The set $\{(x_1,\ldots,x_m) \mid (\forall i)(x_i \in \mathbb R\setminus(b,c))\}$ would be the set of all possible ways to draw $m$ samples in which none of the samples is in $(b,c).$ Another way to write the same set would be $(R\setminus(b,c))^m,$ where the superscript $m$ signifies that we take an $m$-way Cartesian product $(R\setminus(b,c))\times \cdots \times (R\setminus(b,c)).$ This set is an event within the probability space $R^m.$

You can represent the probability of this event by writing the event in complete set notation inside the parentheses of the joint probability function, for example, $$ P_X(\{(x_1,\ldots,x_m) \mid (\forall i)(x_i \in \mathbb R\setminus(b,c))\}).$$ You might prefer to write $P_{X_1,\ldots,X_m}$ rather than $P_X$ in order to remind the reader that this is really a probability over $m$ i.i.d. "samples."

An alternative to set notation is to write a logical assertion using the names of the random variables you have defined, for example, $$ P_X((\forall i)(X_i \in \mathbb R\setminus(b,c))).$$

I do not* know any convenient, unambiguous way to tell your reader the nature of the $m$ samples without using some text to name and describe random variables. Anyway, math that is all formulas with no text can quickly become hard to read.

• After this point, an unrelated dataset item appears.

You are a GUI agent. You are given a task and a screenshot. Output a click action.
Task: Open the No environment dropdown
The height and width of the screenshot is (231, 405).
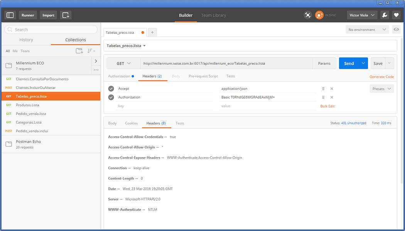coord(366,29)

Note that you should explicitly say i.i.d. when that is what you want, because it is possible to have a distribution of "samples" that is not composed of i.i.d. variables. For example, if you have a jar of jellybeans of different colors with a known number of each color, and you randomly draw $m$ jellybeans from it one at a time without replacement, the prior probability distribution for each jellybean is the same but the random colors drawn are not independent. An example of non-independent samples from a distribution on $\mathbb R$ may not seem as natural, but it is possible.

*Update: I just now coincidentally stumbled across this notation: $$ X_1,X_2,\ldots,X_m \stackrel{i.i.d.}{\sim} D $$ for $m$ i.i.d. variables each with distribution $D.$ See What does $X_1,X_2,...\stackrel{ind}{\sim}N(\mu, \sigma^2)$ mean?. I'm not sure I would use such a thing without explanation (and then only if I needed to define lists of i.i.d. variables many times in the same document), but such a think is sometimes used.